Il brano che seguirà è uscito qualche settimana fa su Internazionale, lo ha scritto Ihab Hashem, un giornalista giordano-palestinese che vive in Italia e dirige numerose riviste in lingua araba.
Da quando si è cominciato ad abusarne, la parola “integrazione” suscita in me un senso di ridicolo e di rifiuto. Mi sembra che ci si riferisca agli stranieri come a persone ribelli, fanatiche o poco intelligenti. E’ considerato da integrare tutto quello che si allontana dalle abitudini e dalle tipicità italiane. Non basta lavorare nei campi, curare gli anziani o spaccarsi la schiena trasportando sabbia: bisogna anche conoscere la letteratura e la costituzione.

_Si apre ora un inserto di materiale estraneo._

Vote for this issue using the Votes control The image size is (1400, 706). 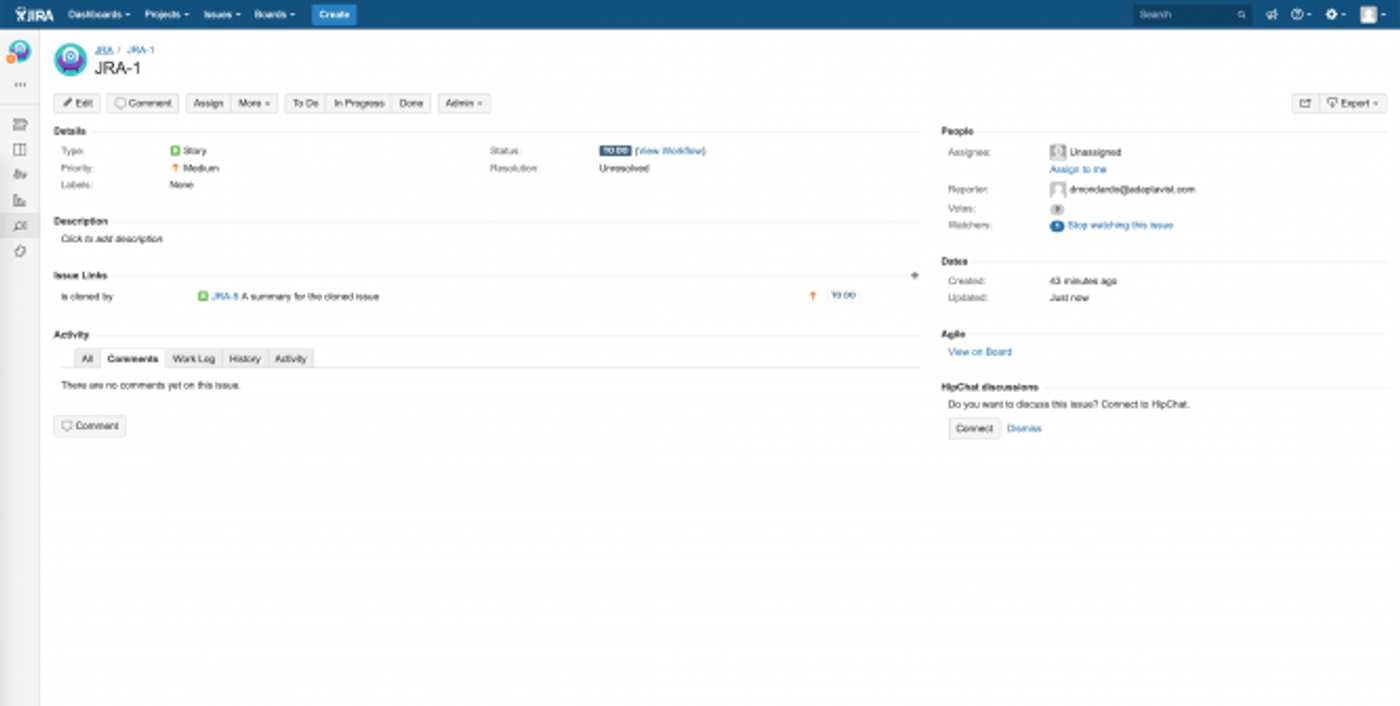1057,207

Lavorare come infermiera, operaio, medico, ingegnere o imprenditore non basta a ottenere il rispetto e l’apprezzamento della collettività se non si beve vino e non si mangia la pasta. La donna che indossa l’hijab non è considerata integrata, così come il commerciante che, pur impiegando manodopera italiana e lavorando 16 ore al giorno, non vende l’alcol. Tuttavia, non si criticano i cittadini del nord Italia che non parlano italiano e che ricevono aiuti dallo stato per il bilinguismo e per tutelare le loro usanze. Non si richiede l’integrazione sociale ai giovani che non rispettano deboli e anziani, ai teppisti e ai tifosi violenti. Il termine “integrazione” è un’arma brandita contro gli stranieri, la loro cultura e il loro stile di vita. Ha perso il suo vero significato e la sua accezione positiva. Sarebbe meglio cominciare a parlare di uguaglianza, per indicare cittadini uguali nei diritti e doveri, senza nulla togliere alle particolarità di ognuno.